Stored items:
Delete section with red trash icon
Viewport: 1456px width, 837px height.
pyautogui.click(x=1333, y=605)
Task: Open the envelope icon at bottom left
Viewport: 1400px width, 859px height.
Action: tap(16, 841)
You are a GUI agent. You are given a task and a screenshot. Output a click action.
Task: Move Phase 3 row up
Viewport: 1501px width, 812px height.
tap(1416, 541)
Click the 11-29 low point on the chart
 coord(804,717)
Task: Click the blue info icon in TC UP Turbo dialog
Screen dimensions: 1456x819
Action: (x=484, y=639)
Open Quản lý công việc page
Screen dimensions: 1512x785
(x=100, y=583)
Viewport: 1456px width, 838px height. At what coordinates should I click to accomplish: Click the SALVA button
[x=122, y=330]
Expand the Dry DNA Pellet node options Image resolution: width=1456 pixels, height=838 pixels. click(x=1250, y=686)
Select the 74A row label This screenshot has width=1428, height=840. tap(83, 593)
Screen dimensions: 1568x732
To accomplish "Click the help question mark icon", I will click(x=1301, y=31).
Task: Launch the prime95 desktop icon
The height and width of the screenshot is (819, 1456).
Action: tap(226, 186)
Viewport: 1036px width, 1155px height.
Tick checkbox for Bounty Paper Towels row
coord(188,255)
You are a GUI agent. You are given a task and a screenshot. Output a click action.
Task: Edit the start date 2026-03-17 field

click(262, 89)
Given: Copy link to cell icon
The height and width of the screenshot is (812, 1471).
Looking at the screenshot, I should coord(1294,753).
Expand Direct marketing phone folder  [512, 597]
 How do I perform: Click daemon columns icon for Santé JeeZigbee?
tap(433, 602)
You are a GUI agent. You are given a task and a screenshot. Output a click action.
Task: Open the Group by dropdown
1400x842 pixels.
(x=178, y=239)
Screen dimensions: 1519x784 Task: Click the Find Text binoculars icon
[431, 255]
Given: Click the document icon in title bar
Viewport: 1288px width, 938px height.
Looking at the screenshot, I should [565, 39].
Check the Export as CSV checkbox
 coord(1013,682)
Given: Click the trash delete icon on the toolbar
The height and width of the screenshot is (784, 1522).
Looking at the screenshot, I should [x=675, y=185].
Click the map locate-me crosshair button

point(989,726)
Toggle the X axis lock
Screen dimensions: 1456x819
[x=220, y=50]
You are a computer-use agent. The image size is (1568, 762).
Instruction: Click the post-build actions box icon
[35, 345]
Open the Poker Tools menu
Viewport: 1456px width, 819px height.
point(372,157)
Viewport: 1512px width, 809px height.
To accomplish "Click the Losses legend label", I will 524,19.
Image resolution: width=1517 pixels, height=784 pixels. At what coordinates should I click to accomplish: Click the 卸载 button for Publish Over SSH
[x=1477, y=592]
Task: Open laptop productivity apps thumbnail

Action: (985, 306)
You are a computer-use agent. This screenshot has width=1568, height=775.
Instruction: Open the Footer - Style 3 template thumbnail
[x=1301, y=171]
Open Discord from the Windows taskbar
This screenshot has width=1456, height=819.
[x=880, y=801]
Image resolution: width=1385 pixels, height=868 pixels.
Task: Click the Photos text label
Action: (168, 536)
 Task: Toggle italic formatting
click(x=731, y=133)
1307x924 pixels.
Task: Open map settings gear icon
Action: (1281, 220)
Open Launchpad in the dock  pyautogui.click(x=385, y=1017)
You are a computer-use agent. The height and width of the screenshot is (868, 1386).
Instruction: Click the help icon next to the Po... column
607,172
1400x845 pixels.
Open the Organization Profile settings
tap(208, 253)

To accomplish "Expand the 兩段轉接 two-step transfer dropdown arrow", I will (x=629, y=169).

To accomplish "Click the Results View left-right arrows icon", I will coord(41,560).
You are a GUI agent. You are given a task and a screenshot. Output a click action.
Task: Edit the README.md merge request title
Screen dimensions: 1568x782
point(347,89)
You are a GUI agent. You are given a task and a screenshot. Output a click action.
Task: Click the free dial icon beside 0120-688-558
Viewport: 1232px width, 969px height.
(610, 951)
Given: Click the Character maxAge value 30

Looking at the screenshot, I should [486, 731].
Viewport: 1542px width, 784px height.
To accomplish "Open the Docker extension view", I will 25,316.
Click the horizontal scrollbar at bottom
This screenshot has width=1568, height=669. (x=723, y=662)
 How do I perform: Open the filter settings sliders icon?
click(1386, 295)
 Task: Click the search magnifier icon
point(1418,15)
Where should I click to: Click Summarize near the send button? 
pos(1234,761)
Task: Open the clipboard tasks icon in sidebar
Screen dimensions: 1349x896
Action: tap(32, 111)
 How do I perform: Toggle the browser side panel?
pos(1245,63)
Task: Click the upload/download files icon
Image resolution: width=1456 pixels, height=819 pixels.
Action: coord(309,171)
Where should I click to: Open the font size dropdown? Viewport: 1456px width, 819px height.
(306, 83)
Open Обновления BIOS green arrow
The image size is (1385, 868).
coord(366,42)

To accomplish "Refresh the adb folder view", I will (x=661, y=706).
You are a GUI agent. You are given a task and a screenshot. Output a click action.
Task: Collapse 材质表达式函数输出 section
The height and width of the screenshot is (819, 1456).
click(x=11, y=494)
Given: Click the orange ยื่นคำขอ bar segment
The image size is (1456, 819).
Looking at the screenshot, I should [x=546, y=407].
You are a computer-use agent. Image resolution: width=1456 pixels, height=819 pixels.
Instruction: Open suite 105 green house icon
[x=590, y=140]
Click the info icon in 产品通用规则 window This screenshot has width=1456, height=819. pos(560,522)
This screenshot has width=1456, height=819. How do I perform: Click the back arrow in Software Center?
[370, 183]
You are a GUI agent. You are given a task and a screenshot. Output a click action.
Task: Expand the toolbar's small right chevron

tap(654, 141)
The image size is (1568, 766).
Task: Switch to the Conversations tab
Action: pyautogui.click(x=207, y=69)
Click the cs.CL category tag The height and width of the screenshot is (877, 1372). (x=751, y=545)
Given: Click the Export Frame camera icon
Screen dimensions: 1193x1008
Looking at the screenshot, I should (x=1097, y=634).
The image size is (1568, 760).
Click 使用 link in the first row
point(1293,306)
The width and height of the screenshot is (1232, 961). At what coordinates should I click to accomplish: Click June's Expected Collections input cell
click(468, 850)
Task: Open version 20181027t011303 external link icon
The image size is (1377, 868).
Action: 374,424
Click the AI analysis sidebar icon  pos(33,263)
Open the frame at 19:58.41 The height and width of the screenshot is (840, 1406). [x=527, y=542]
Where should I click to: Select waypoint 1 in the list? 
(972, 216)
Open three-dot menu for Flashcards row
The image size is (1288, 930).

Activity: Copy every line in the entries above that has the string "will" in it.

Solution for this task:
To accomplish "Click the help question mark icon", I will click(x=1301, y=31).
To accomplish "Click the Losses legend label", I will 524,19.
To accomplish "Expand the 兩段轉接 two-step transfer dropdown arrow", I will (x=629, y=169).
To accomplish "Click the Results View left-right arrows icon", I will coord(41,560).
To accomplish "Open the Docker extension view", I will 25,316.
To accomplish "Refresh the adb folder view", I will (x=661, y=706).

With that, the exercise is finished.